> _Extract_:
The details are set aside as something that "must be" okay, because otherwise "people" would not act as if they were OK.

The whole thing is taken On Trust, because people do not trust themselves; and they don't trust themselves for good reasons - whereas (as social beings in a society) they automatically and by default trust vague notions of other people's judgement and motivations.


This is just how people are.

And for much of human history it did not seem to matter much, but now it does matter.

Now we live in a society and world where ultimate assumptions of no-purpose and no-meaning are built into social explanations and functioning; and where the consequent endemic state of demotivation and perplexed confusion have rendered almost-everybody helpless in the face of evil manipulation.

Whole nations/ races/ religions (and other groupings such as age, sex and sexuality) of many millions of people have been set up to fear, resent and annihilate each other. 


And because of actual-atheism rooted in ultimate deference to societal assumptions (and which renders modern religious identifications irrelevant because ineffectual), they have zero basis for noticing or understanding - let alone resisting - what is being done to them.

We now need to change the terms of evaluation from trust to responsibility.

The proper question is whether we take personal responsibility for our fundamental assumptions and convictions; or else refuse to do this in favour of entrusting our lives, our souls, our own mortal situation in this world - to some external "authority".



5 comments:

Ron Tomlinson said...

Vox said recently that we should have no sympathy for atheists. And although I can't pay much attention to their public pronouncements and writings anymore (partly because of the negative litmus results) I can't bring myself to dislike atheists qua atheists. You and I were both atheists and I'm not a snake who can shed its skin. There was *some* appreciation of virtue there and God used it to bring us to our senses. Atheism was part of our prodigal son trajectories.

> _Exercise tasks_:
A – In the passage on trust and responsibility, the terms of evaluation should be changed from what to what?
B – Translate this sentence from the passage on trust and responsibility into Spanish: "We now need to change the terms of evaluation from trust to responsibility."

[Entries for finding text and elements]
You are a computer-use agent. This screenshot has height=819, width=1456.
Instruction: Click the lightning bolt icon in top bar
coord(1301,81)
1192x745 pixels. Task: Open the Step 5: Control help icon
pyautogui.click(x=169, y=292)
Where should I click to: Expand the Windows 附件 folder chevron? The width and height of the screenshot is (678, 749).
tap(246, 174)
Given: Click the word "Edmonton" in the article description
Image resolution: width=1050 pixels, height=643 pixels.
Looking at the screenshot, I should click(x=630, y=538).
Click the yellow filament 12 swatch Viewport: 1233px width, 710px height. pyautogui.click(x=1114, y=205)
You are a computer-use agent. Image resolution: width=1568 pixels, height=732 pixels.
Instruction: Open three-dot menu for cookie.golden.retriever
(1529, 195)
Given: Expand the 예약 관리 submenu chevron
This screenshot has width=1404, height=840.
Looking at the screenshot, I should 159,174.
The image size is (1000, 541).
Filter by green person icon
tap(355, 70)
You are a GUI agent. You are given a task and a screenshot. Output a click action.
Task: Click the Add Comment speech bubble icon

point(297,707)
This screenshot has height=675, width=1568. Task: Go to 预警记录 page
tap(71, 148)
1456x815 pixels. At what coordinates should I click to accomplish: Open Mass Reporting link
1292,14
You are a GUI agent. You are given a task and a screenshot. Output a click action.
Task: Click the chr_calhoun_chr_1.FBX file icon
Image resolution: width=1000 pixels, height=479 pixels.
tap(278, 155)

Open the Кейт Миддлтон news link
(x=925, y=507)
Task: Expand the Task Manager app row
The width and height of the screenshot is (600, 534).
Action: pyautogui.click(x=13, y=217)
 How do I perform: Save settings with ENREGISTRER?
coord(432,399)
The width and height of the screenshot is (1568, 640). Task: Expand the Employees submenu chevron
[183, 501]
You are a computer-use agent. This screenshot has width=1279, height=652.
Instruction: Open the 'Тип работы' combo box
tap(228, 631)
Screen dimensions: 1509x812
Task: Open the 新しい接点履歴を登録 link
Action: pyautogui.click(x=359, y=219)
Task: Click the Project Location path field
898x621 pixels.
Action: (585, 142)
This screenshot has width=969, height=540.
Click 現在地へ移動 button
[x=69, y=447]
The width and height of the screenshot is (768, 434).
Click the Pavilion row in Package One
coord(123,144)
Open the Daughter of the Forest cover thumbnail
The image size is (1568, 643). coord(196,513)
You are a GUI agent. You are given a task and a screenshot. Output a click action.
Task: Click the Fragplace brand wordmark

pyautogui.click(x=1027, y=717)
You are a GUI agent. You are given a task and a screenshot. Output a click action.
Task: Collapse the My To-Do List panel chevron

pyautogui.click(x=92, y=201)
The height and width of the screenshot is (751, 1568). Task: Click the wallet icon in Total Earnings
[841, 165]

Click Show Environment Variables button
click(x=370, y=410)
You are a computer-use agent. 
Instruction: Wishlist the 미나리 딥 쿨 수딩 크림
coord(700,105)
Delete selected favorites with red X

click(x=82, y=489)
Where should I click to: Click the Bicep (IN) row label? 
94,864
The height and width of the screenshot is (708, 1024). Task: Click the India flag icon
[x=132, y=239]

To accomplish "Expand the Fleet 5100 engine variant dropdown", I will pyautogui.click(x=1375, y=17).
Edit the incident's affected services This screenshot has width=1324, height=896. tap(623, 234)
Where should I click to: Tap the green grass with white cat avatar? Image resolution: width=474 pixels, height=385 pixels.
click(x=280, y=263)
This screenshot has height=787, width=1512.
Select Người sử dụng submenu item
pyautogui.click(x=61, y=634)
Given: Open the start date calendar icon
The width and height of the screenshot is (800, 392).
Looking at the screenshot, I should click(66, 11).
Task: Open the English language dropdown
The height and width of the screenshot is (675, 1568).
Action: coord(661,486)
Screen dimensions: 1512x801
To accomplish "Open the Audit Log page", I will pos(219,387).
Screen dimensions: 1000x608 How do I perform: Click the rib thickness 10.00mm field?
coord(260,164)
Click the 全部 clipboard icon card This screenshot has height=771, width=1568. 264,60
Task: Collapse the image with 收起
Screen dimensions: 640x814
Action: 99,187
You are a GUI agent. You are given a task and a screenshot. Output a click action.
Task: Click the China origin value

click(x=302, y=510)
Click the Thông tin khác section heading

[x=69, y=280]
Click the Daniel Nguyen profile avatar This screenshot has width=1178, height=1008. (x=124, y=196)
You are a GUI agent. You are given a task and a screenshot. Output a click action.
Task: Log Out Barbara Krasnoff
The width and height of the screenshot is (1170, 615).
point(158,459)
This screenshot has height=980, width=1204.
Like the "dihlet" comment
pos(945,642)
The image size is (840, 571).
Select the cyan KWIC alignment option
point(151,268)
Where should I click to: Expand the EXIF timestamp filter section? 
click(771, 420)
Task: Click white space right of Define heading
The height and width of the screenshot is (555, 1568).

> _Solutions for each task_:
A – From trust to responsibility.

B – Ahora necesitamos cambiar los términos de evaluación de la confianza a la responsabilidad.